В результате Джону позволили повторно сдать анализ крови, в котором сифилиса не обнаружилось. Но это не приблизило его к цели: кадетов уже набрали, свободных мест не было. Однако Притчарды-старшие не отступали и добились своего. За шесть дней до начала учебного года, когда один из уже зачисленных в Академию Береговой охраны курсантов выбыл по личным обстоятельствам, Джона пригласили на его место.
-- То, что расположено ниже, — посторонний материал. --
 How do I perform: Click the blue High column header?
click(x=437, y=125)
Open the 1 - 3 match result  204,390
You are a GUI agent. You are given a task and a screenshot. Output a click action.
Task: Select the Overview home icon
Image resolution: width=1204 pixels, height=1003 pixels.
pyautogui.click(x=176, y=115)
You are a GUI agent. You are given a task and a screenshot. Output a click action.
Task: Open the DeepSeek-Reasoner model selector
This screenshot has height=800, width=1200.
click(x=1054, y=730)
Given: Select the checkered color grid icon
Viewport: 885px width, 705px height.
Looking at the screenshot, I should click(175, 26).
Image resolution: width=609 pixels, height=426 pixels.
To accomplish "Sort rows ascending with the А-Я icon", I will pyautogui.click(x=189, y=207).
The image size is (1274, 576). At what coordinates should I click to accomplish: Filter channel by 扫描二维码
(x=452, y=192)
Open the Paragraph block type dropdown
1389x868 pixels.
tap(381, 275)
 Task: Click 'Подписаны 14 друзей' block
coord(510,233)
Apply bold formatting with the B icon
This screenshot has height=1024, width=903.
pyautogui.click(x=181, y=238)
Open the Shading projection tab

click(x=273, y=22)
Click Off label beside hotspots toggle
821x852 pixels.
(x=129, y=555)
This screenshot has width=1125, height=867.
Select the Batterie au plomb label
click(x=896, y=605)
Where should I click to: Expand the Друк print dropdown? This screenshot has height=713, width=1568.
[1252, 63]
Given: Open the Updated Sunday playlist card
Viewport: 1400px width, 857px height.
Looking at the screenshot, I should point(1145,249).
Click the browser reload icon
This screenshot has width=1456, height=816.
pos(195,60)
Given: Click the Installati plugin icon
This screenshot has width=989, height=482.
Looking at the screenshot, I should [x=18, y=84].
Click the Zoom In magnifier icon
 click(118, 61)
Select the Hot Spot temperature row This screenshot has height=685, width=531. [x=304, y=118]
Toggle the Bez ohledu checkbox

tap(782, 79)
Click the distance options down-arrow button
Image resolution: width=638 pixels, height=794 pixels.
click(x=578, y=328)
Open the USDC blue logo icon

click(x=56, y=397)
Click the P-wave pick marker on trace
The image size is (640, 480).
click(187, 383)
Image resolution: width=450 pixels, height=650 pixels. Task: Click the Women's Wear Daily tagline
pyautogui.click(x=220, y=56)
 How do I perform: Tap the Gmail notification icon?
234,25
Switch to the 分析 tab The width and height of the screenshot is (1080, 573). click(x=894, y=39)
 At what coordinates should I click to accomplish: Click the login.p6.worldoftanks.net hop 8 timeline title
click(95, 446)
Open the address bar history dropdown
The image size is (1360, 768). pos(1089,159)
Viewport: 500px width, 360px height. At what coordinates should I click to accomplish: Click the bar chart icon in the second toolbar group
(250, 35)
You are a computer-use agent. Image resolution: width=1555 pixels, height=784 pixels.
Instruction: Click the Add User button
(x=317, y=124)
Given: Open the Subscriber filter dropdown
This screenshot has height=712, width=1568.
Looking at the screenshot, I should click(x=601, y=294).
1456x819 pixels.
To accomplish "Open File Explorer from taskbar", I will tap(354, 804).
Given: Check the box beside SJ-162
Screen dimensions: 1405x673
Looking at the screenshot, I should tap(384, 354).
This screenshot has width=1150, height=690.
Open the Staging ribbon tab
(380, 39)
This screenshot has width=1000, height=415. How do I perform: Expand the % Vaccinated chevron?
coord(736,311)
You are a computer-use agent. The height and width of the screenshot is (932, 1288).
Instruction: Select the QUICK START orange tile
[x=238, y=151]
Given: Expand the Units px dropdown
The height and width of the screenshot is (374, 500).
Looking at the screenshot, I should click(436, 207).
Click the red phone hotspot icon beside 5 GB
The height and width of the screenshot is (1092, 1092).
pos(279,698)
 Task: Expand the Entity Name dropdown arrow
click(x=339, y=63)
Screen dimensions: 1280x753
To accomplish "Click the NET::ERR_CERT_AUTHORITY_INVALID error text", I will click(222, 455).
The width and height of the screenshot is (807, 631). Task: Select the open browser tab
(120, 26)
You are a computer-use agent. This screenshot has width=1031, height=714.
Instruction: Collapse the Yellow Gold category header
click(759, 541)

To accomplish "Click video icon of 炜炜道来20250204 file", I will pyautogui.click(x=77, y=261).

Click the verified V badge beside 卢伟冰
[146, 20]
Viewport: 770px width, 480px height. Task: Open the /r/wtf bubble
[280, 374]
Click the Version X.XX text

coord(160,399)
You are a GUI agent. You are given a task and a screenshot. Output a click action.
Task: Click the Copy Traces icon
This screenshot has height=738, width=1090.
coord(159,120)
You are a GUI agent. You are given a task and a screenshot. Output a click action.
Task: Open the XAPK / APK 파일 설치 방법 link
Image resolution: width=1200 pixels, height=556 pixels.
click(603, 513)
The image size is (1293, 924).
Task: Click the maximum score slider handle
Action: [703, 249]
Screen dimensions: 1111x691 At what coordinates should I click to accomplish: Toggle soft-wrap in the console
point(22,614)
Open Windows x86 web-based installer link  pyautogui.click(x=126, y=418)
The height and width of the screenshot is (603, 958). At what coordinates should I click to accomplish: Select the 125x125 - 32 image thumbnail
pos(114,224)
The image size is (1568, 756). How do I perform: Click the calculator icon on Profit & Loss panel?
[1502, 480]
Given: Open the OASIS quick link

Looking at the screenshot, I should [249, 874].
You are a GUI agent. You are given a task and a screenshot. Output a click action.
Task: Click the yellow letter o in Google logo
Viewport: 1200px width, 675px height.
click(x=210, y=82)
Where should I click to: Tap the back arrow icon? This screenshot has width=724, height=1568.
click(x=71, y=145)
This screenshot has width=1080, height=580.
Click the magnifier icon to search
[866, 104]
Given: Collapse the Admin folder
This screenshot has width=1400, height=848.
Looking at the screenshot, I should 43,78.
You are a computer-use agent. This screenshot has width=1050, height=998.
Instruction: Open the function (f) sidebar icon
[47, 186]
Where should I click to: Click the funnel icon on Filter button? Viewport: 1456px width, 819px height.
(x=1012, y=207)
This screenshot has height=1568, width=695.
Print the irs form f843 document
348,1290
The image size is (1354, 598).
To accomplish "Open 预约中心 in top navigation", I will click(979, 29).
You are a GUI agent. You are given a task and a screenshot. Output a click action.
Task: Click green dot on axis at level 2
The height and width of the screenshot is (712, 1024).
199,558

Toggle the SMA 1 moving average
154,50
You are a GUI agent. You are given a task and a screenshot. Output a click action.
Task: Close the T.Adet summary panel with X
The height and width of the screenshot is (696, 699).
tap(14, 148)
Это было в 1938 году.

Его сосед по комнате, будущий вице-адмирал Томас Сарджент, вспоминал, что тогда «не знал человека счастливее, чем Джон»:

– Утром он вскакивал с койки, и, невзирая на дождь, снег, темноту за окном, каждый раз восклицал: «Доброе утро, Том! Какой чудесный день!» И начинал напевать. У него был хороший голос, и больше всего он любил песню «Дедушкины часы»: он знал слова всех куплетов. Поначалу все это меня немного утомляло. Но его энтузиазм и жизнелюбие оказались заразительными, и я тоже чувствовал себя бодрее.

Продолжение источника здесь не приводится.